**Given data:**
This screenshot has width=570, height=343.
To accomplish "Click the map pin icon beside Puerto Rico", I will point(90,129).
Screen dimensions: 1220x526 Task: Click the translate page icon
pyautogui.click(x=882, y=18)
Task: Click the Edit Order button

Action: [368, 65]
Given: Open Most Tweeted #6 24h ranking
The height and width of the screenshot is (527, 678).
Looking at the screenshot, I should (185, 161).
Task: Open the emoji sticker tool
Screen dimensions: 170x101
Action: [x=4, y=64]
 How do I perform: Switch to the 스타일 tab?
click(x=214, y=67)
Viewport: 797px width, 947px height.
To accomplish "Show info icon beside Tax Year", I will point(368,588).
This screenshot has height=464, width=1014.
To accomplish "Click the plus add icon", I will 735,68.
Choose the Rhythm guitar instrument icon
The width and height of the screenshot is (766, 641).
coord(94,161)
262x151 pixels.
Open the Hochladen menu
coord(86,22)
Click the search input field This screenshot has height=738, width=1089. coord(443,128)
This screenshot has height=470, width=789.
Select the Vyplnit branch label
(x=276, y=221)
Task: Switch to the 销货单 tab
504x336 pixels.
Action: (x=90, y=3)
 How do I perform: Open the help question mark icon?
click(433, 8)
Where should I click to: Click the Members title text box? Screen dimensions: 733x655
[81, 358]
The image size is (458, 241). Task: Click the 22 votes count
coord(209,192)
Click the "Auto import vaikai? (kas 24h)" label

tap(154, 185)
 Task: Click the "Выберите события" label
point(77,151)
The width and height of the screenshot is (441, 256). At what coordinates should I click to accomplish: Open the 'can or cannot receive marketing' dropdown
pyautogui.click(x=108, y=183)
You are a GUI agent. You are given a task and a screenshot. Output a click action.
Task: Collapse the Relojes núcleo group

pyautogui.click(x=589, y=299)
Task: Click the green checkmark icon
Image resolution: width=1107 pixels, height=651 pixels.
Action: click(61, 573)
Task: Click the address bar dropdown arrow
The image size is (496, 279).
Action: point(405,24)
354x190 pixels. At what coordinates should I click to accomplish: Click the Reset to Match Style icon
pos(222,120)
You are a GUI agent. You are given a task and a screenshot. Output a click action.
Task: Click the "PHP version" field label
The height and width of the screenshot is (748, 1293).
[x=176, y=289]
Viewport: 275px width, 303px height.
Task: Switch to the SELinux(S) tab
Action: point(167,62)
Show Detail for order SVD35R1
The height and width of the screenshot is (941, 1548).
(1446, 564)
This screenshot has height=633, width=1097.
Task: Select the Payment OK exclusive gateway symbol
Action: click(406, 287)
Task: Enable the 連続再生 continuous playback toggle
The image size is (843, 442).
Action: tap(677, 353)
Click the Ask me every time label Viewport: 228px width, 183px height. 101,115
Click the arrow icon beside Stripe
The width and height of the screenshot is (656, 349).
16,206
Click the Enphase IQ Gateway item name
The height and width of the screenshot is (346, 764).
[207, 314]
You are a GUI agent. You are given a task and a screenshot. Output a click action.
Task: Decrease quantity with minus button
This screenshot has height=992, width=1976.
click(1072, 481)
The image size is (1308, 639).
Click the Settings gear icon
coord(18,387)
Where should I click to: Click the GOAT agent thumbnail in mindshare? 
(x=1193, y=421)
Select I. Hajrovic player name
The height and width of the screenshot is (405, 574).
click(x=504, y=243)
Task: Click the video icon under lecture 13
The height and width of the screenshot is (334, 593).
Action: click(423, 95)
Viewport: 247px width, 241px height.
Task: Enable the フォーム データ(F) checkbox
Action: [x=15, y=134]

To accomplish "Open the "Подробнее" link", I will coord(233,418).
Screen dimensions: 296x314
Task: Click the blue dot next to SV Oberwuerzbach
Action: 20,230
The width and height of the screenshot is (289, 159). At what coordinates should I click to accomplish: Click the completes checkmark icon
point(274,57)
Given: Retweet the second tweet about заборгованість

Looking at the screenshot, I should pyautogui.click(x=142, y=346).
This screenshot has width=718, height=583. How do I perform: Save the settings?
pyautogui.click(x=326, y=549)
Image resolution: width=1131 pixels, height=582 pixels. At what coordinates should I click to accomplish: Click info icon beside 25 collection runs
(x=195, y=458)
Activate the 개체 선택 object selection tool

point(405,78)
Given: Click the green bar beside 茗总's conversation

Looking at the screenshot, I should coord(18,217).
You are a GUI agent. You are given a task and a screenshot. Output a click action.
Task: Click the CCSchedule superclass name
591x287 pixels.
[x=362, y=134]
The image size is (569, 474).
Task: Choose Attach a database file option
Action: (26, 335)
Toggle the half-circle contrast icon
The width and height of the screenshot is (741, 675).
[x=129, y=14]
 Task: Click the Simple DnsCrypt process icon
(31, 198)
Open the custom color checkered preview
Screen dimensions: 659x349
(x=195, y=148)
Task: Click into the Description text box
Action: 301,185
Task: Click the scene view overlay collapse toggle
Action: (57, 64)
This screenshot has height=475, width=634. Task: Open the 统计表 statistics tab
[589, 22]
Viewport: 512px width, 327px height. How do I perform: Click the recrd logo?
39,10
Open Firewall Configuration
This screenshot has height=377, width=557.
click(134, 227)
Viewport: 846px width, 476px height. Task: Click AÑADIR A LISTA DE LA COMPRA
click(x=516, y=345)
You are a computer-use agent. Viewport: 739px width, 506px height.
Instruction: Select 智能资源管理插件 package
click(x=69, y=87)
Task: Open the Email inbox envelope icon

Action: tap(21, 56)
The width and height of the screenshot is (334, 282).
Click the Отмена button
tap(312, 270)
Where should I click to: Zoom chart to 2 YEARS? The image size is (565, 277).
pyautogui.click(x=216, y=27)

**Task directions:**
Every line of the listing is to be returned exactly as given.

**Task solution:**
This screenshot has width=570, height=343.
To accomplish "Click the map pin icon beside Puerto Rico", I will point(90,129).
Screen dimensions: 1220x526 Task: Click the translate page icon
pyautogui.click(x=882, y=18)
Task: Click the Edit Order button

Action: [368, 65]
Given: Open Most Tweeted #6 24h ranking
The height and width of the screenshot is (527, 678).
Looking at the screenshot, I should (185, 161).
Task: Open the emoji sticker tool
Screen dimensions: 170x101
Action: [x=4, y=64]
 How do I perform: Switch to the 스타일 tab?
click(x=214, y=67)
Viewport: 797px width, 947px height.
To accomplish "Show info icon beside Tax Year", I will point(368,588).
This screenshot has height=464, width=1014.
To accomplish "Click the plus add icon", I will 735,68.
Choose the Rhythm guitar instrument icon
The width and height of the screenshot is (766, 641).
coord(94,161)
262x151 pixels.
Open the Hochladen menu
coord(86,22)
Click the search input field This screenshot has height=738, width=1089. coord(443,128)
This screenshot has height=470, width=789.
Select the Vyplnit branch label
(x=276, y=221)
Task: Switch to the 销货单 tab
504x336 pixels.
Action: (x=90, y=3)
 How do I perform: Open the help question mark icon?
click(433, 8)
Where should I click to: Click the Members title text box? Screen dimensions: 733x655
[81, 358]
The image size is (458, 241). Task: Click the 22 votes count
coord(209,192)
Click the "Auto import vaikai? (kas 24h)" label

tap(154, 185)
 Task: Click the "Выберите события" label
point(77,151)
The width and height of the screenshot is (441, 256). At what coordinates should I click to accomplish: Open the 'can or cannot receive marketing' dropdown
pyautogui.click(x=108, y=183)
You are a GUI agent. You are given a task and a screenshot. Output a click action.
Task: Collapse the Relojes núcleo group

pyautogui.click(x=589, y=299)
Task: Click the green checkmark icon
Image resolution: width=1107 pixels, height=651 pixels.
Action: click(61, 573)
Task: Click the address bar dropdown arrow
The image size is (496, 279).
Action: point(405,24)
354x190 pixels. At what coordinates should I click to accomplish: Click the Reset to Match Style icon
pos(222,120)
You are a GUI agent. You are given a task and a screenshot. Output a click action.
Task: Click the "PHP version" field label
The height and width of the screenshot is (748, 1293).
[x=176, y=289]
Viewport: 275px width, 303px height.
Task: Switch to the SELinux(S) tab
Action: point(167,62)
Show Detail for order SVD35R1
The height and width of the screenshot is (941, 1548).
(1446, 564)
This screenshot has height=633, width=1097.
Task: Select the Payment OK exclusive gateway symbol
Action: click(406, 287)
Task: Enable the 連続再生 continuous playback toggle
The image size is (843, 442).
Action: tap(677, 353)
Click the Ask me every time label Viewport: 228px width, 183px height. 101,115
Click the arrow icon beside Stripe
The width and height of the screenshot is (656, 349).
16,206
Click the Enphase IQ Gateway item name
The height and width of the screenshot is (346, 764).
[207, 314]
You are a GUI agent. You are given a task and a screenshot. Output a click action.
Task: Decrease quantity with minus button
This screenshot has height=992, width=1976.
click(1072, 481)
The image size is (1308, 639).
Click the Settings gear icon
coord(18,387)
Where should I click to: Click the GOAT agent thumbnail in mindshare? 
(x=1193, y=421)
Select I. Hajrovic player name
The height and width of the screenshot is (405, 574).
click(x=504, y=243)
Task: Click the video icon under lecture 13
The height and width of the screenshot is (334, 593).
Action: click(423, 95)
Viewport: 247px width, 241px height.
Task: Enable the フォーム データ(F) checkbox
Action: [x=15, y=134]

To accomplish "Open the "Подробнее" link", I will coord(233,418).
Screen dimensions: 296x314
Task: Click the blue dot next to SV Oberwuerzbach
Action: 20,230
The width and height of the screenshot is (289, 159). At what coordinates should I click to accomplish: Click the completes checkmark icon
point(274,57)
Given: Retweet the second tweet about заборгованість

Looking at the screenshot, I should pyautogui.click(x=142, y=346).
This screenshot has width=718, height=583. How do I perform: Save the settings?
pyautogui.click(x=326, y=549)
Image resolution: width=1131 pixels, height=582 pixels. At what coordinates should I click to accomplish: Click info icon beside 25 collection runs
(x=195, y=458)
Activate the 개체 선택 object selection tool

point(405,78)
Given: Click the green bar beside 茗总's conversation

Looking at the screenshot, I should coord(18,217).
You are a GUI agent. You are given a task and a screenshot. Output a click action.
Task: Click the CCSchedule superclass name
591x287 pixels.
[x=362, y=134]
The image size is (569, 474).
Task: Choose Attach a database file option
Action: (26, 335)
Toggle the half-circle contrast icon
The width and height of the screenshot is (741, 675).
[x=129, y=14]
 Task: Click the Simple DnsCrypt process icon
(31, 198)
Open the custom color checkered preview
Screen dimensions: 659x349
(x=195, y=148)
Task: Click into the Description text box
Action: 301,185
Task: Click the scene view overlay collapse toggle
Action: (57, 64)
This screenshot has height=475, width=634. Task: Open the 统计表 statistics tab
[589, 22]
Viewport: 512px width, 327px height. How do I perform: Click the recrd logo?
39,10
Open Firewall Configuration
This screenshot has height=377, width=557.
click(134, 227)
Viewport: 846px width, 476px height. Task: Click AÑADIR A LISTA DE LA COMPRA
click(x=516, y=345)
You are a computer-use agent. Viewport: 739px width, 506px height.
Instruction: Select 智能资源管理插件 package
click(x=69, y=87)
Task: Open the Email inbox envelope icon

Action: tap(21, 56)
The width and height of the screenshot is (334, 282).
Click the Отмена button
tap(312, 270)
Where should I click to: Zoom chart to 2 YEARS? The image size is (565, 277).
pyautogui.click(x=216, y=27)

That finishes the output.